Kearifan Lokal
Menantang Mimbar Ilmu Pengetahuan Modern
Wahyu Budi Nugroho
Pegiat Sanglah
Institute
Disampaikan dalam Workshop Aktivis Nalar USC (Udayana Science Club)
di Gedung Agrokompleks, Univ. Udayana, Denpasar pada 15 Oktober 2017
Pengetahuan dan Ilmu Pengetahuan
Kiranya, kita perlu terlebih
dahulu mendefinisikan apa itu pengertian “pengetahuan” dan “ilmu pengetahuan”.
Secara sederhana, pengetahuan dapat didefinisikan sebagai “segala wawasan yang
kita peroleh dari kehidupan sehari-hari”. Sebagai misal, Newton yang mengetahui
bahwa benda (baca: apel) jatuh dari atas ke bawah; itu adalah pengetahuan.
Bahkan, apabila kita mengetahui jika Raisa menikah dengan Hamish Daud dan
menyebabkan “hari patah hati nasional”; itu pun adalah pengetahuan. Lantas, apa
perbedaannya dengan ilmu pengetahuan? Dalam hal ini, ilmu pengetahuan adalah
pengetahuan yang telah melalui serangkaian proses pengilmiahan tertentu
sehingga ia dapat disebut sebagai “ilmu pengetahuan”.
Dalam upaya menjadi sebuah ilmu
pengetahuan, pengetahuan harus memenuhi beberapa persyaratan, antara lain; logis-rasional,
obyektif, sistematis, serta prediktif. Logis-rasional artinya dapat dijelaskan
dengan akal sehat, obyektif berarti kebenaran yang tak terletak pada subyek
tertentu, melainkan dapat diuji dan dibuktikan oleh banyak pihak. Sistematis
berarti ilmu pengetahuan disusun berdasarkan kaidah-kaidah yang bisa
dipertanggungjawabkan secara ilmiah, dalam hal ini kesesuaian antara “segitiga
emas” berupa teori, metode, dan obyek penelitian yang dikaji. Terakhir, prediktif,
artinya ilmu pengetahuan harus memiliki daya ramal terhadap suatu fenomena—bisa
terjadi, bisa tidak—berdasarkan data-data yang diperoleh dari kenyataan.

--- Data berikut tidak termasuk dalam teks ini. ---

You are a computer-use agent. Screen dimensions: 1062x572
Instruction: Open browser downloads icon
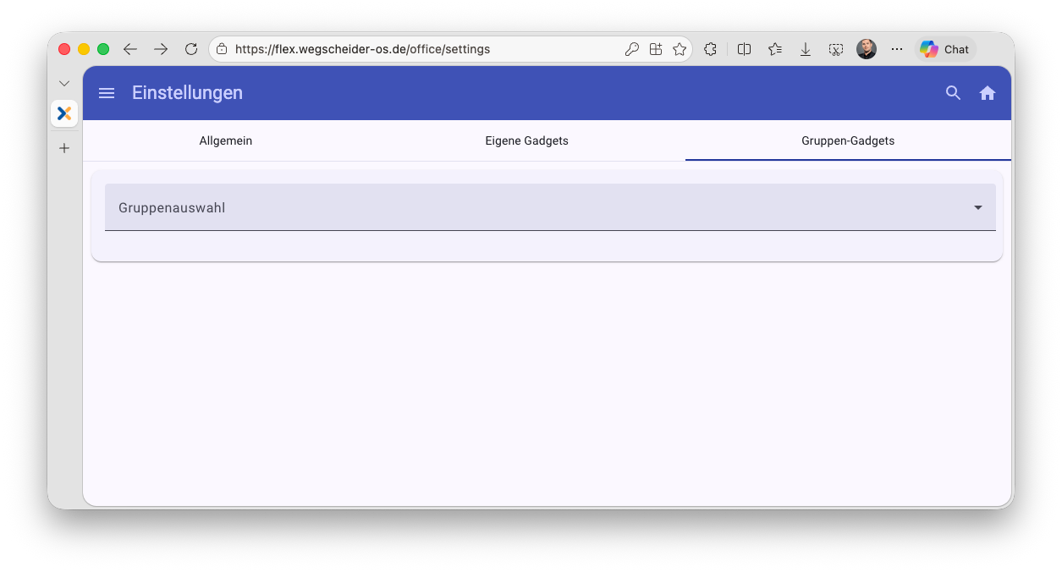(x=806, y=49)
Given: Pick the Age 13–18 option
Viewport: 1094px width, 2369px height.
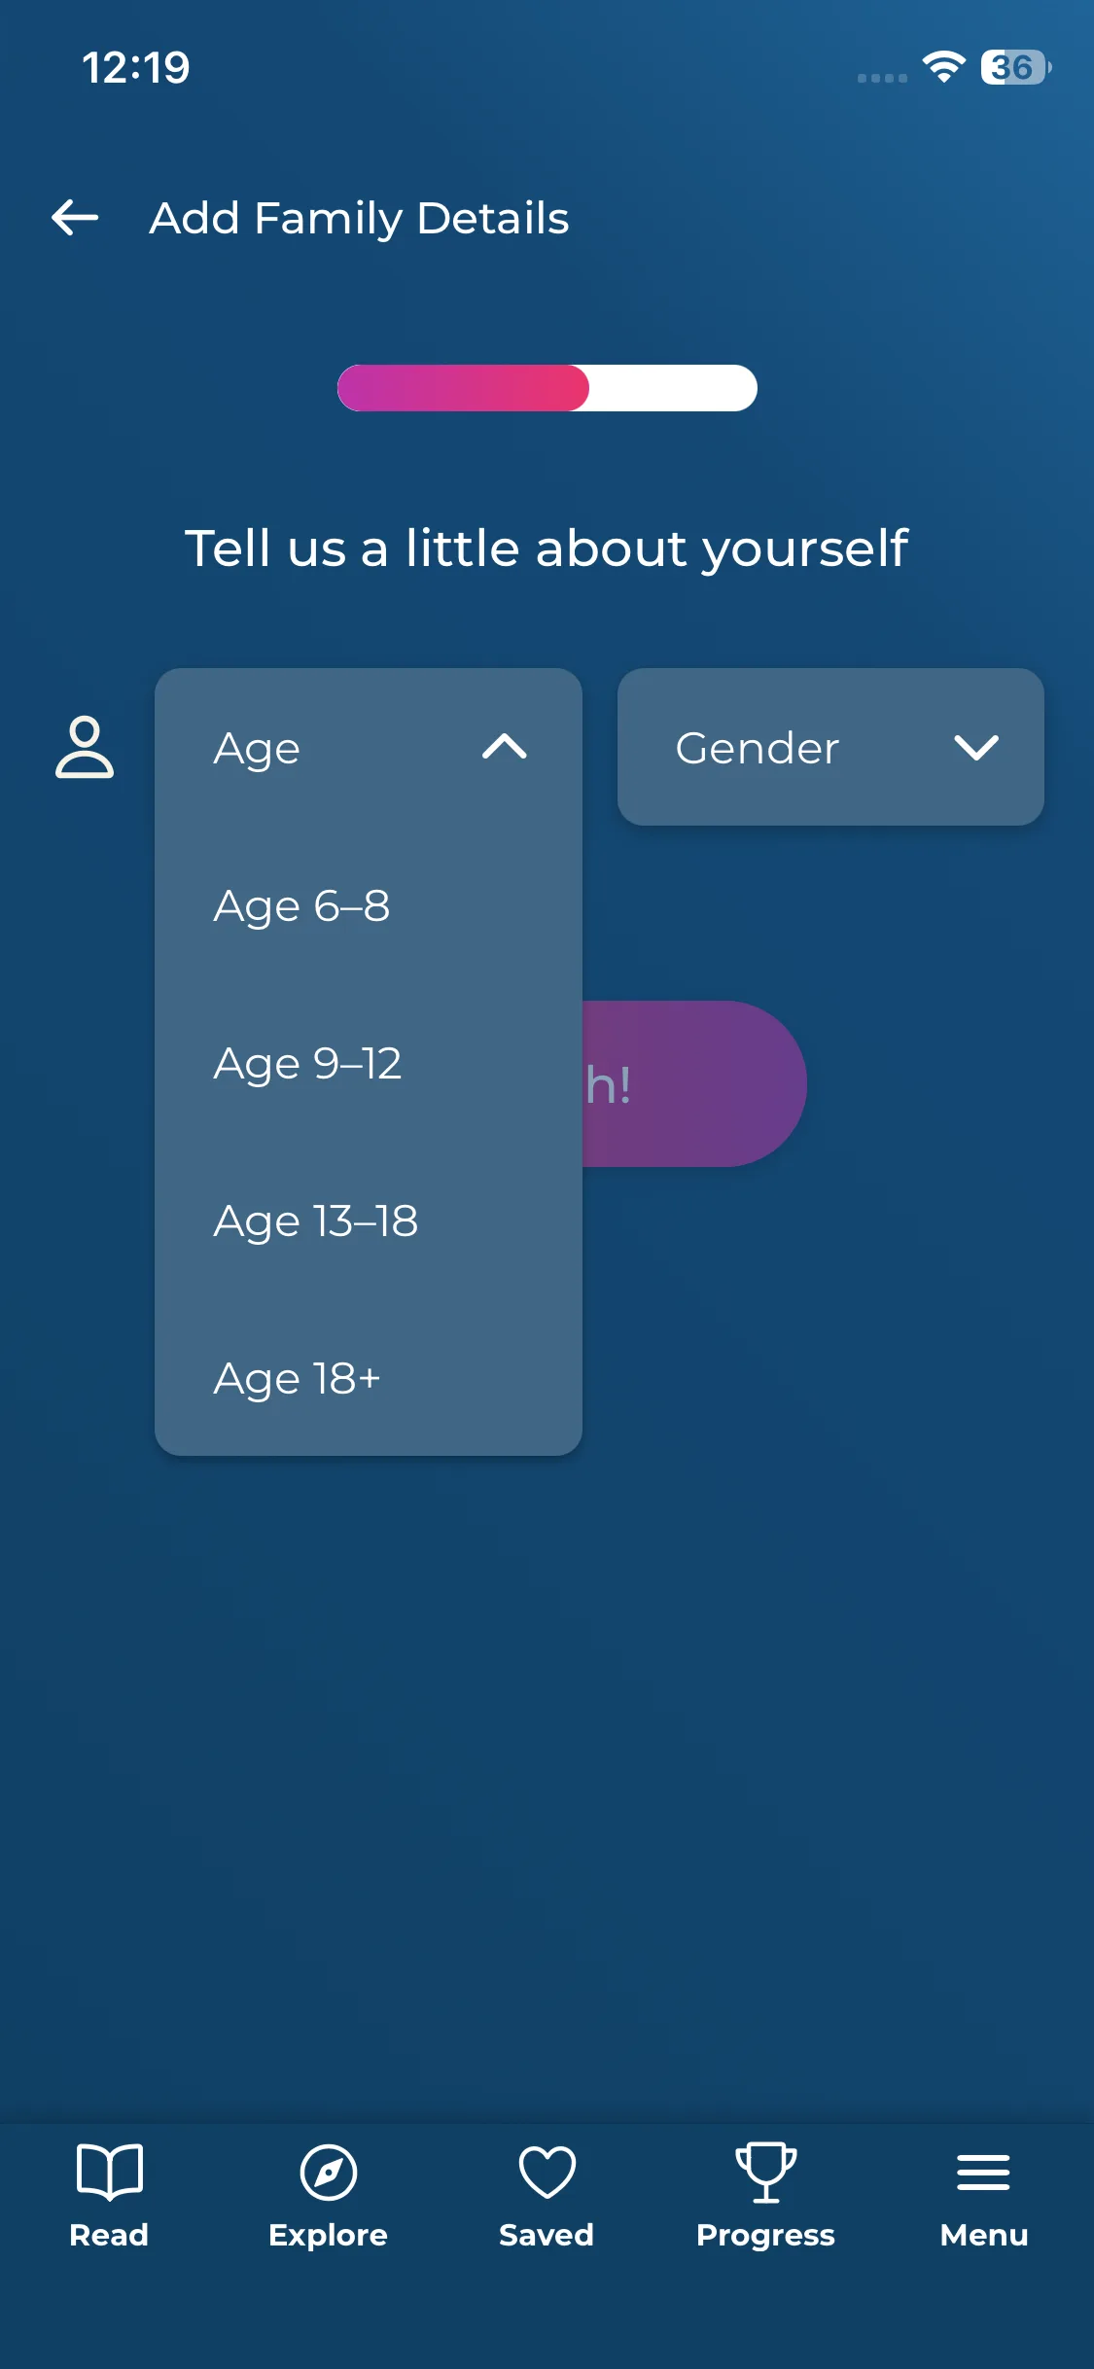Looking at the screenshot, I should (x=315, y=1220).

Mengilmiahkan Kearifan Lokal
Apabila kita menilik serangkaian
karakter ilmu pengetahuan di atas, agaknya menjadi sulit bagi kearifan lokal
untuk memenuhinya. Umumnya, indigenous
‘kearifan lokal’ dicirikan dengan karakternya yang irasional (tak logis),
subyektif, nonsistematis, serta minim prediktif. Kearifan lokal yang sejatinya
memang berasal dari pengetahuan masyarakat itu sendiri, lahir secara oral dari
ucapan para leluhur, kemudian diwariskan secara turun-temurun pula secara oral,
meski sebagian masyarakat juga menuliskannya, namun jikapun berbagai manuskrip
tersebut masih bisa ditemui sampai sekarang, sifatnya sangat terbatas dan umumnya
tercecer. Kenyataan ini turut menunjukkan tak terpenuhinya dimensi “sistematis”
dalam ilmu pengetahuan.
Begitu pula, seringkali kearifan
lokal yang mewujud dalam ucapan-ucapan bijak leluhur sangat sulit dibuktikan
secara ilmiah, pun diterima akal sehat. Ucapan-ucapan tersebut tak ubahnya
seperti “doktirn” yang harus diterima begitu saja tanpa perlu dipertanyakan.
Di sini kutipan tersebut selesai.